- The Washington Times - Saturday, September 26, 2009

The Food and Drug Administration has taken the unprecedented step of acknowledging that it buckled to “extreme” pressure from Capitol Hill in its approval of a knee-repair device last year. While FDA officials call the situation an anomaly, observers said Friday there is nothing to stop similar political lobbying from influencing future decisions.

In a sweeping critique Thursday, FDA leadership said the agency failed to protect its scientists from outside pressure after they twice rejected ReGen Biologics’ Menaflex device.

The Hackensack, N.J.-based company ultimately won approval last December after enlisting the support of four New Jersey lawmakers, who urged then-FDA Commissioner Dr. Andrew von Eschenbach to intervene on the company’s behalf.

Approval came despite protests by FDA scientists that Menaflex - which reinforces damaged knee tissue - provided little, if any, benefit to patients.

The report marks the first time the FDA has openly criticized its own conduct, as Obama appointees try to restore the agency’s credibility after a string of bungled drug and food safety issues.

An FDA official called the pressure from Capitol Hill “the most extreme he had ever seen” and the access granted to the commissioner “unprecedented.” Several staffers at the agency called the ReGen ordeal “the worst experience in their professional careers,” according to the report.

ReGen Chief Executive Officer Gerald Bisbee said in a statement Thursday that FDA’s review involved “procedural irregularities” and did not reflect on the safety of the company’s device.

The New Jersey Democrats - Reps. Frank Pallone Jr. and Steven R. Rothman and Sens. Robert Menendez and Frank R. Lautenberg - received a combined $26,000 in campaign contributions from ReGen executives, according to OpenSecrets.org, which tracks political spending.

Mr. Rothman, who represents Hackensack, said he asked the FDA “to treat ReGen fairly, communicate with them better and to render a decision based solely on the science.”

A spokesman for Mr. Lautenberg said he simply signed a letter to the FDA along with the three other lawmakers.

Calls to Mr. Pallone and Mr. Menendez were not returned Friday.

WBB Securities analyst Steve Brozak said there are probably other examples of FDA decisions influenced by politics, but since the agency controls the paper trail, they probably won’t come to light.

“I would like to think this was an extreme example, but the better part of me knows it was not,” said Mr. Brozak, who covers the drug and device industries. “To think FDA isn’t influenced by political activism is to not understand the system.”

Analyst Ira Loss said federal lawmakers send letters on behalf of companies every day.

“The question is how does the regulator react to the letter,” said Mr.
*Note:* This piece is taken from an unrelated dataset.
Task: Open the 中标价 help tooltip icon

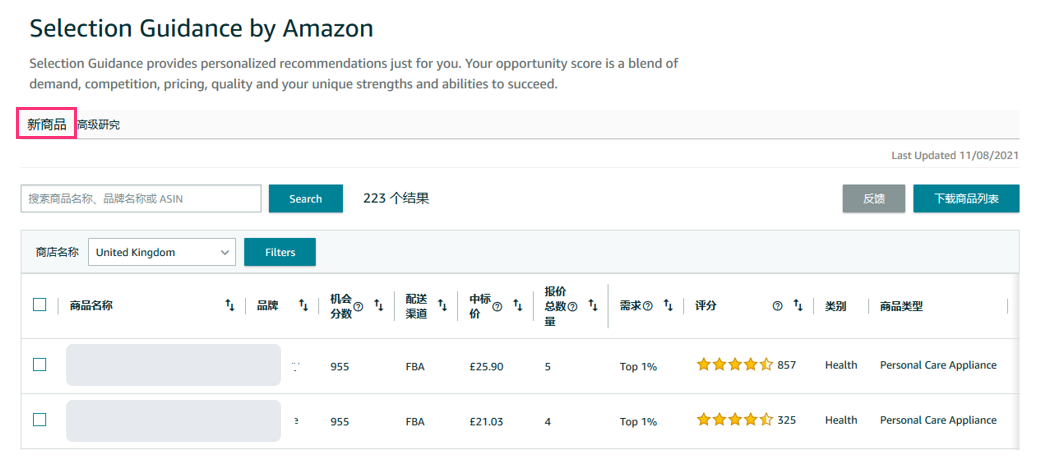Action: pyautogui.click(x=497, y=306)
Loss, who has covered the FDA for more than 30 years at Washington Analysis, an investment firm. “In this instance, Dr. von Eschenbach got very interested.”

After lawmakers began contacting the FDA on ReGen’s behalf, Dr. von Eschenbach became unusually involved in the review of Menaflex, according to the probe. Typically such matters are handled by the agency’s lower-level scientific staff.

According to the report, Dr. von Eschenbach agreed to a 90-minute meeting with company executives, some of whom “appeared to want the commissioner to personally review” the device.

After the meeting, however, Dr. von Eschenbach instructed staffers to “follow the science” in issuing a decision.

A spokesman for Dr. von Eschenbach said Friday that he is not commenting on the FDA report.

While the report describes how it handled the Menaflex approval as “unprecedented,” the FDA showed itself vulnerable to political pressure only a few years ago.

A federal judge ruled earlier this year that the agency let politics cloud its judgment in 2006 when it denied teenage girls access to the over-the-counter Plan B morning-after pill. The judge said the FDA deliberately delayed making a decision on the birth control pill at the behest of the Bush administration.

When asked Thursday how the FDA would prevent politics from influencing future reviews, agency leaders offered few details. Instead, they said the FDA must develop a clearer system for handling disputes with companies and among staffers.

“The stronger our underlying process is, the less likely it will be interfered with,” said Dr. Joshua Sharfstein, FDA’s principal deputy commissioner.

The FDA will re-evaluate the decision to approve Menaflex, but currently has no plans to pull it off the market, he said.

Menaflex is ReGen’s only FDA-approved product and has generated over $700,000 in sales this year, according to the company.